As the election stirred up all kinds of polarized opinions on energy — about pipelines, greenhouse emissions and more — Monica Gattinger wondered: What if we’re asking the wrong questions?
On Monday the University of Ottawa political scientist sat down to ask new questions, with close to 100 academics, energy industry people, bureaucrats and others.
They skipped the usual political platforms.
“We wanted to offer a different kind of debate, to try to bring a more evidence-informed, respectful, comprehensive discussion of issues,” she said.
Rather than arguing about their individual projects, such as nuclear plants or hydro dams, she asked participants to think about what energy systems our future will have.
“Are they likely to be dominated by big, centralized, top-down” systems, like our traditional oilpatch companies and big utilities? “Or by bottom-up, grassroots, democratized systems” that are often based in local communities?
She titled the discussion: Go big or go home?
Gattinger and her research group, called Positive Energy, are bringing philosophy to bear on energy.
She says it’s hard to make progress “when you’ve got our political parties split along partisan lines, whether it’s pipelines or the carbon tax or what have you.
“One of the reasons we’ve organized this debate is out of frustration with the debates that we saw on energy and climate in the federal election.”
And so, in a Château Laurier ballroom, energy experts spent a day talking philosophy. Politely, over coffee.
So, big versus small:
Canada seems likely to move away from oil- and gas-burning and toward more electricity, as with the federal Liberals’ promise to switch to all-electric cars in 20 years.

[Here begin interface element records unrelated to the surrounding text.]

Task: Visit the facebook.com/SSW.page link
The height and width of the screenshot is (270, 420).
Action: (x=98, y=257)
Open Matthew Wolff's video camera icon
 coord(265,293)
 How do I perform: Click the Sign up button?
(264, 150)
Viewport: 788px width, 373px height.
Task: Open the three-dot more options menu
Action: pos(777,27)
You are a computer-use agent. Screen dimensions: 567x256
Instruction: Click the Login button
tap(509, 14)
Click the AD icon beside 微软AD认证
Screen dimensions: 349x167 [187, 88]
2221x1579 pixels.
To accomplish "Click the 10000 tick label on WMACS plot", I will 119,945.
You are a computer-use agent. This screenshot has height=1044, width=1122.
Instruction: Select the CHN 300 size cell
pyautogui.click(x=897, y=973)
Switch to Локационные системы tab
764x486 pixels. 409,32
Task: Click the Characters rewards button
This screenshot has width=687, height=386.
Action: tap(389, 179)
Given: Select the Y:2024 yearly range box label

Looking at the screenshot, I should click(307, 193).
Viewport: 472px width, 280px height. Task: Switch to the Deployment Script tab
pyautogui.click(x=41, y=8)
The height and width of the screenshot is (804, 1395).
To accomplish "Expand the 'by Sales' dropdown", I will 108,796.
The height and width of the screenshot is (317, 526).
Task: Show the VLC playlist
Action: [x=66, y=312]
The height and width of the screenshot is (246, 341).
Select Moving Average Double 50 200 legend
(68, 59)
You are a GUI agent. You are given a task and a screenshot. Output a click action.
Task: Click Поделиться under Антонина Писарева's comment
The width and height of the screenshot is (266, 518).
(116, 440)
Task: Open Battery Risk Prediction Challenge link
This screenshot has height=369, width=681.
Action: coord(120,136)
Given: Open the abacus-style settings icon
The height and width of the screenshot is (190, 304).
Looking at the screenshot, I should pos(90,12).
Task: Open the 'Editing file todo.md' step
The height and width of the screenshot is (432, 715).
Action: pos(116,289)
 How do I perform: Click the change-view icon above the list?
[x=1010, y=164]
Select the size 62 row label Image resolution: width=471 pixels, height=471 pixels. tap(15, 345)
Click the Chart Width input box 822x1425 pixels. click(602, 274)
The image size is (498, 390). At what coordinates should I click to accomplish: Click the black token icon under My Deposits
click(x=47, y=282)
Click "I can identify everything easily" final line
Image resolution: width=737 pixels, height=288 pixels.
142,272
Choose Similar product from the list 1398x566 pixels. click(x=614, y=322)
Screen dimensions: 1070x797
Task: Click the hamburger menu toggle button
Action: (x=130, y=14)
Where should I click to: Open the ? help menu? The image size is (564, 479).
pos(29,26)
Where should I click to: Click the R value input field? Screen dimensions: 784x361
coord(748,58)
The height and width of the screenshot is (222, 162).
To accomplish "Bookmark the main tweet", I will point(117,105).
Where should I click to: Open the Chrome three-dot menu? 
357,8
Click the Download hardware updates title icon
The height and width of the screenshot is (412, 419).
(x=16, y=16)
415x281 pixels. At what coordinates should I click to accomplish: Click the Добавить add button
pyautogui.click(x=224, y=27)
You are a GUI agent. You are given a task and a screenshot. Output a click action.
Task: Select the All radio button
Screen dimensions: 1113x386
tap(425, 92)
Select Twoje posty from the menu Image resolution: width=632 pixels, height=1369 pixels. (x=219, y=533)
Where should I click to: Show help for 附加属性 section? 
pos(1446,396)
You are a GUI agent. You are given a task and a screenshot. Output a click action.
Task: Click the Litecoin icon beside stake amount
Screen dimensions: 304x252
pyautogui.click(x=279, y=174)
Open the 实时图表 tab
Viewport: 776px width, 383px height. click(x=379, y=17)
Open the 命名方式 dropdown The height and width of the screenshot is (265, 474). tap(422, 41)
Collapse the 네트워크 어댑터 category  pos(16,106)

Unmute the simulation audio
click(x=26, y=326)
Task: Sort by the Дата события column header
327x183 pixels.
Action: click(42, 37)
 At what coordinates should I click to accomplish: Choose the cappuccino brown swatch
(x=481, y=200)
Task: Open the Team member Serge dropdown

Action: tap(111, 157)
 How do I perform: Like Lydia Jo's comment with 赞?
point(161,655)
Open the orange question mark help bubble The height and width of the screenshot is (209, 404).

To do that, says Mike Cleland, a consultant and former CEO of the Canadian Gas Association, we would need new generation equal to some 120 nuclear reactors, or about the same number of major hydro dams. Plus transmission lines. Lots more of those.
You can’t, he argued, do all that by storing energy or increasing efficiency.
But Tonja Leach, a specialist in local energy, says efficiency should be seen as the “first fuel” of all.
She said a 2018 study by the International Energy Agency and Natural Resources Canada found that Canada can cut its energy use by 1.9 per cent each year from now until 2050. And that would cover a large part of the greenhouse gas cuts that successive governments keep promising.
She argued that the future will not be driven by mega-projects, but rather by more decentralized energy systems, energy efficiency, Smart Energy Community projects, and solutions and momentum being driven by the bottom up.
Fine, said Shannon Joseph of the Canadian Association of Petroleum Producers, but small generation won’t feed Canada’s growing population.
New Canadians “all have energy needs,” she said. “And there are limits to the adaptability” of smaller, local energy networks.
“And local systems will always be dependent on big systems to mitigate risks.”
Our country doesn’t have final answers to these questions yet, Gattinger said, but she is optimistic.
Average Canadian people are more flexible, less polarized in their views on energy than political leaders are, she believes.
“Canadians don’t necessarily see things in stark terms. But they also don’t have a lot of confidence in their decision-makers” to plan the future of energy.